Doubtless, Japanese imperialism is a foundational factor of Manchukuo film production. Doubtless, too, the subordination of women is an aspect of imperial enterprise and colonial projects. However, one cannot ignore the fact that in many Manchukuo films, women enjoy equal liberty to the male citizen. This imagination of gender equality transcends its historical limitations by challenging the sexual division of labor perpetuated by liberalism as it relates to industrial capitalism.

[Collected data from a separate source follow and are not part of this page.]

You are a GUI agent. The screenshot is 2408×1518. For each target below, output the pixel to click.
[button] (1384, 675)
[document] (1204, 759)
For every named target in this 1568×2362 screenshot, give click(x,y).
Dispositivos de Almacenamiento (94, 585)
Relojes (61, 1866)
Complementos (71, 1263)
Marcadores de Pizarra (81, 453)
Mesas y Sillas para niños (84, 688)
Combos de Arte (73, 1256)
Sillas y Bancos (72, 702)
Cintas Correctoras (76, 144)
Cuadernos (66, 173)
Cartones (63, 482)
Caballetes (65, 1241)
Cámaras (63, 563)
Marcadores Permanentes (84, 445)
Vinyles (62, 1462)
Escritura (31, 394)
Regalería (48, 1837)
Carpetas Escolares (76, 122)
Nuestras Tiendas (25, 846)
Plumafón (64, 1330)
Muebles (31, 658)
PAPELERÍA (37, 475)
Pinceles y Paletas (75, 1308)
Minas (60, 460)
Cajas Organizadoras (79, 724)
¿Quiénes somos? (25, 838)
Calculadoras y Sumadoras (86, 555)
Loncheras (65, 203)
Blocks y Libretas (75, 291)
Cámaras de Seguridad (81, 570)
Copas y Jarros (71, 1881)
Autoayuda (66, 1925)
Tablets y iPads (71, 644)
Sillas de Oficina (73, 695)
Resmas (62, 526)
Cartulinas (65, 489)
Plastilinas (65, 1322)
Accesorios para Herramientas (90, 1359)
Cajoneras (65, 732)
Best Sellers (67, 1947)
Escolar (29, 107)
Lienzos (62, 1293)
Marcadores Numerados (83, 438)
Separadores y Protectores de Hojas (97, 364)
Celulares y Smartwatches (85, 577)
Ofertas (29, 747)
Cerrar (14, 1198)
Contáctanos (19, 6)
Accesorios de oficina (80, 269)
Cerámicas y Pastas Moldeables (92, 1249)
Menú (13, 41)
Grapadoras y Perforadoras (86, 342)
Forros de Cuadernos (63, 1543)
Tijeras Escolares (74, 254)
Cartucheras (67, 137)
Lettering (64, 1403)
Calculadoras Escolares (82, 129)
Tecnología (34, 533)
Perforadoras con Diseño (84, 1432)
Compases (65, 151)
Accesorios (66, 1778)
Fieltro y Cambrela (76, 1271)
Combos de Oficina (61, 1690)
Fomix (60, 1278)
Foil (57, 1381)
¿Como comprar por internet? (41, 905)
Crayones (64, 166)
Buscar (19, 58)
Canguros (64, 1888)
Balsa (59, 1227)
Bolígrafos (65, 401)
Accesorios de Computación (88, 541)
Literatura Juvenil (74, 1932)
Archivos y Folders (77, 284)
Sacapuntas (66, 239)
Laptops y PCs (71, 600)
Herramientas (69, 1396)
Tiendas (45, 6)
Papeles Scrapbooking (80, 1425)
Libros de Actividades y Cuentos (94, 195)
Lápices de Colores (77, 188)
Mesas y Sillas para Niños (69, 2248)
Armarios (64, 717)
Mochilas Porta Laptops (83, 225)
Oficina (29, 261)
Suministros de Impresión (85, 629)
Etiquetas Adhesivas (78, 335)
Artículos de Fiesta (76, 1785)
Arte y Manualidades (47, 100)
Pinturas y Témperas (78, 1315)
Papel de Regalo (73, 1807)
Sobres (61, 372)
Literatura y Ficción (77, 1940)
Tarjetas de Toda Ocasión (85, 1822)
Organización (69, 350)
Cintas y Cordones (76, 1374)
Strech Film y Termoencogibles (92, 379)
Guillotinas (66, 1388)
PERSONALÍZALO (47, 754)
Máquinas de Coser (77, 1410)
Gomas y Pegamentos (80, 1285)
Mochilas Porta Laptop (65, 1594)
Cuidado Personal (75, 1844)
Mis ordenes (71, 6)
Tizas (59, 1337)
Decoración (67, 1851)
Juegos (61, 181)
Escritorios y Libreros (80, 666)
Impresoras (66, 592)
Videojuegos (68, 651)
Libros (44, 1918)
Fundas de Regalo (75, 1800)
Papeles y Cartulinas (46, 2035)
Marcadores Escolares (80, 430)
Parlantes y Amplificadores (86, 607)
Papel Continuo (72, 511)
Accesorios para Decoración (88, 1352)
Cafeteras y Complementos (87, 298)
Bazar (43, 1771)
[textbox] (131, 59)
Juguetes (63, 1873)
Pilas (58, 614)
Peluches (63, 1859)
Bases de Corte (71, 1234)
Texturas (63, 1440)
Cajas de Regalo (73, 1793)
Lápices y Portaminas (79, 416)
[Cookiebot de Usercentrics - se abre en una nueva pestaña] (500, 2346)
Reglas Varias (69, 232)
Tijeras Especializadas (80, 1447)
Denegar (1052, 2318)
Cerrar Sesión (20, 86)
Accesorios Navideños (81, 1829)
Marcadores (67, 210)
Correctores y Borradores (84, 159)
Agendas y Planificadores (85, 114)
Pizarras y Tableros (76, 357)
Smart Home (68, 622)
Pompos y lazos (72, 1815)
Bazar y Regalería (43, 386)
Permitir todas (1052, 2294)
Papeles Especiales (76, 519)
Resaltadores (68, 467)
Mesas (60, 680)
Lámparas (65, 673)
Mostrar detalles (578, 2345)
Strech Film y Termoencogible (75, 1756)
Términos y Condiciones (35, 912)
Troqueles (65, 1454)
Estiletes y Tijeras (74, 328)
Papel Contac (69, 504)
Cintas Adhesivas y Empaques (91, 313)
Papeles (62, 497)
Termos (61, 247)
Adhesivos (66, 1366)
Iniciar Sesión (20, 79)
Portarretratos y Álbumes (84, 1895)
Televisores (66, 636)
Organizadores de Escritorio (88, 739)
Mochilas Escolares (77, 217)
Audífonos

That is, as Wendy Brown points out perceptively in her critique of the hidden gender bias of liberalism,

“[Women are] bound over time [not only] to relationships they are born to honor and tend, confined spatially to caretaking and labor in the household, but women are also bound symbolically to the work their bodies are said to signify; in this sense, [they] are without the mark of subjective sovereignty, the capacity to desire or choose” (W. Brown 1995, 154).

Interesting, as an historic contrast, while Brown is pessimistic about liberalism’s gendered nature, its denial of women’s right to “desire or choose,” the working women in Manchukuo’s cinematic imagination seem capable of taking the opportunity that modern liberal society provides and claiming their personal sovereignty in the film world.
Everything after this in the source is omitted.